Dr Ralitsa Madsen - Cell State Control of Oncogenic Signalling

Introduction

Ralitsa Madsen

The Madsen Lab is dedicated to a systems understanding of signalling plasticity within the growth-promoting phosphoinositide 3-kinase (PI3K) signalling pathway. Our work is inspired directly by observations from human disorders such as cancer and PIK3CA-related overgrowth spectrum (PROS). Over the last five years, we uncovered previously unappreciated allele dose-dependent effects of PIK3CA mutations in human pluripotent stem cells and cancer. Recently, we also developed a versatile single-cell experimental framework for studies of quantitative, PI3K-dependent information transfer, demonstrating for the first time that the most frequent oncogenic PIK3CA mutation, PIK3CAH1047R, is not a simple ON switch of the pathway as commonly assumed. Instead, PIK3CAH1047R corrupts the ability of cells to resolve the identity of different growth factors, akin to “blurred” signal transfer.

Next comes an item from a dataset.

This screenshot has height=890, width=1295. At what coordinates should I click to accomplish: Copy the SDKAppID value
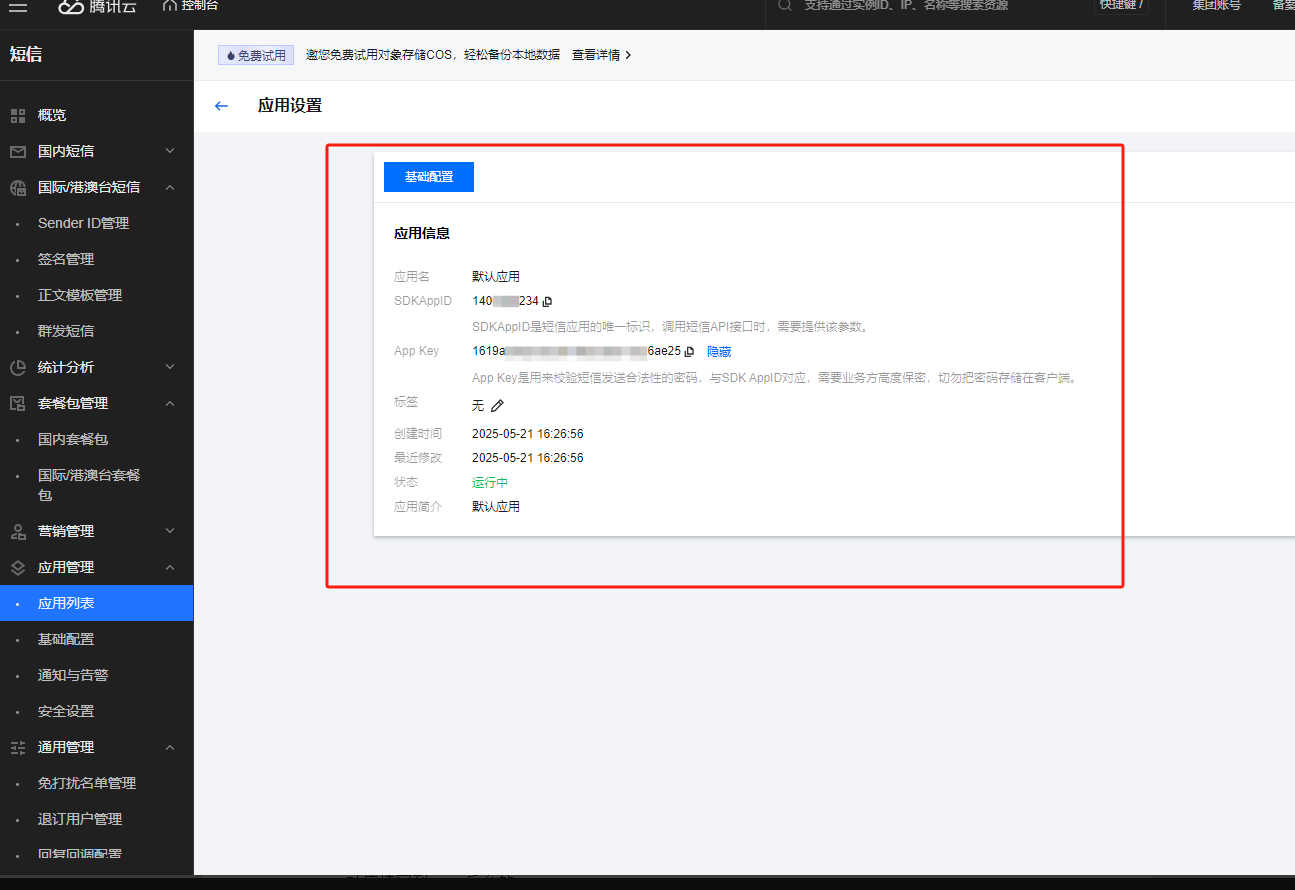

Supported by a UKRI Future Leaders Fellowship and CRUK funding, we now seek to develop context-dependent and therapeutically predictive PI3K signalling maps by leveraging state-of-the-art quantitative technologies (mass cytometry, scRNAseq, live-cell imaging), computational modelling and novel experimental systems for controllable expression of pathological PIK3CA variants in disease-relevant contexts.